During British rule, Ratanpur was administered from Bilaspur, which formed part of the Central Provinces of British India. The Central Provinces covered part of Chhattisgarh and Maharashtra states and its capital was Nagpur. in 1903, they were reorganised as the Central Provinces and Berar.

After the independence of India, Ratanpur became part of Madhya Pradesh with Bhopal as its capital. On formation of Chhattisgarh state the capital city of Chhattisgarh shifted to Raipur.

== Demographics ==
As of the 2001 India census, Ratanpur had a population of 19,838. Males constituted 51% of the population and females 49%. Ratanpur has an average literacy rate of 59%, lower than the national average of 59.5% while male literacy is 70% and female literacy is 47%. In Ratanpur, 17% of the population is under 6 years of age.

== Culture and religion ==
The town is popular as a religious center and many Hindu devotees come here to offer their prayers and seek the blessings at the Mahamaya Temple, goddess Mahamaya also known as Kosaleswari, as she was presiding deity of Dakshin Kosal (modern Chhattisgarh).

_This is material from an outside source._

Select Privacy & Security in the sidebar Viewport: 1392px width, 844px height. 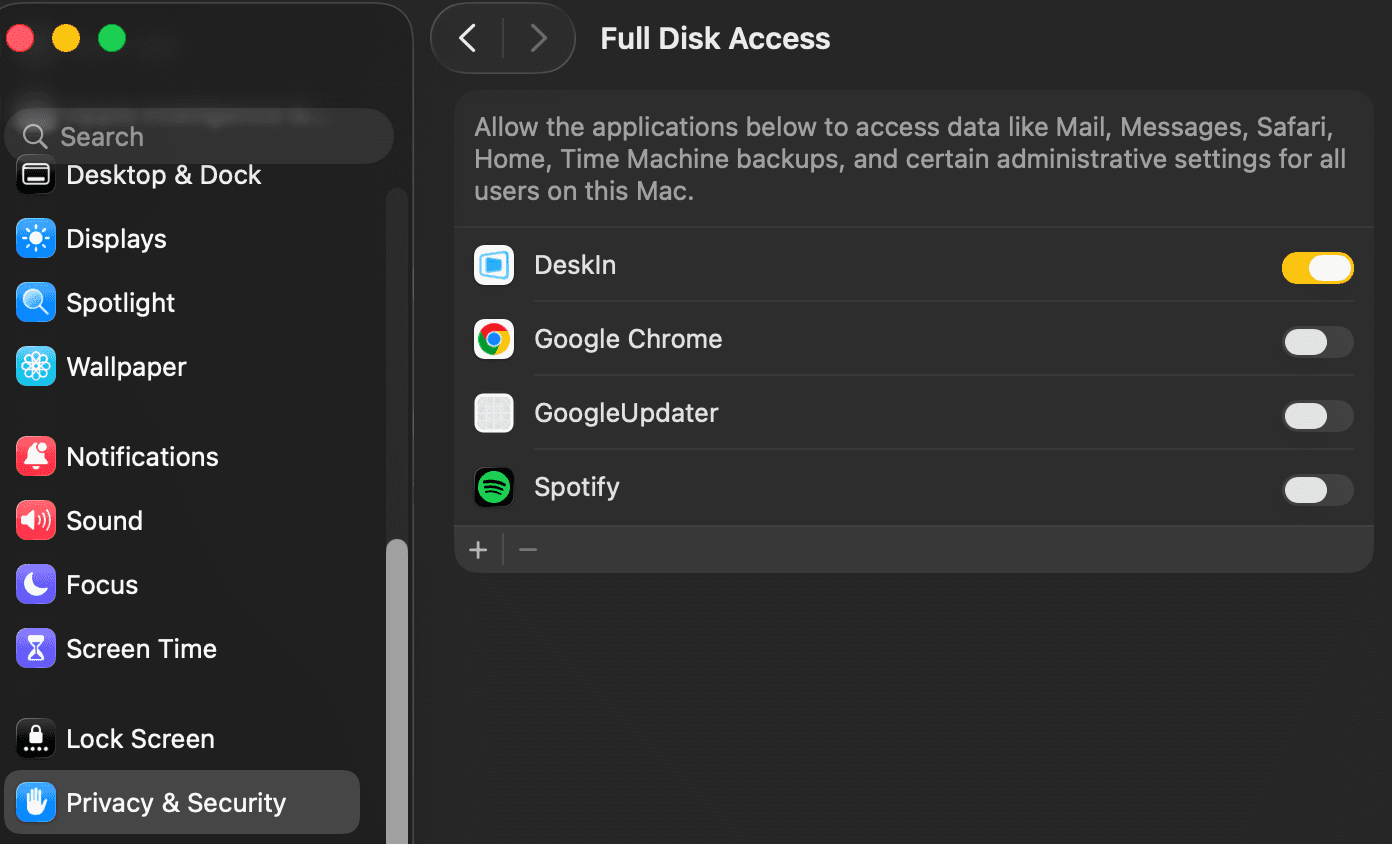point(35,802)

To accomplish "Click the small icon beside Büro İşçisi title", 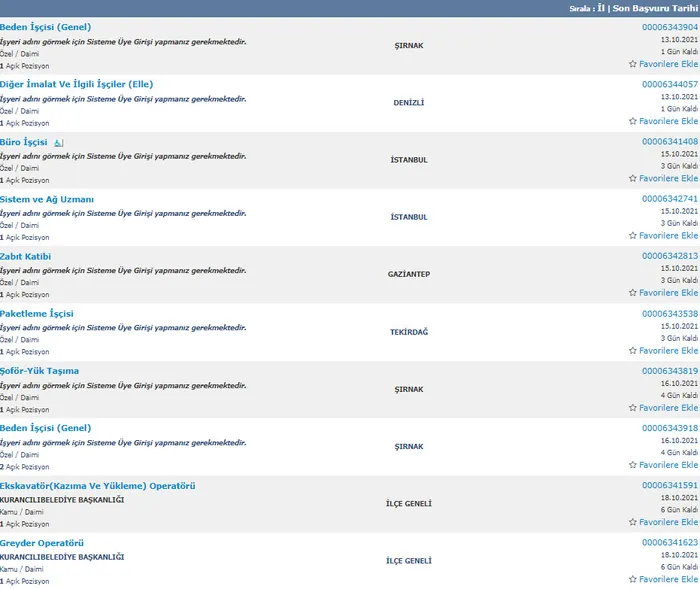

Many other temples such as Bhudha Mahadev and Ramtekri are also situated there.

== Transport ==
At around 25 km from Bilaspur, the second largest city in Chhattisgarh state after Raipur, the journey to Bilaspur from the town can be made by plane, train or bus.

=== Air ===
Air travel is also accessible from Bilaspur. The Bilaspur Airport was inaugurated in March 2021 . There are direct flights from Bilaspur to Jabalpur, Delhi and Prayagraj.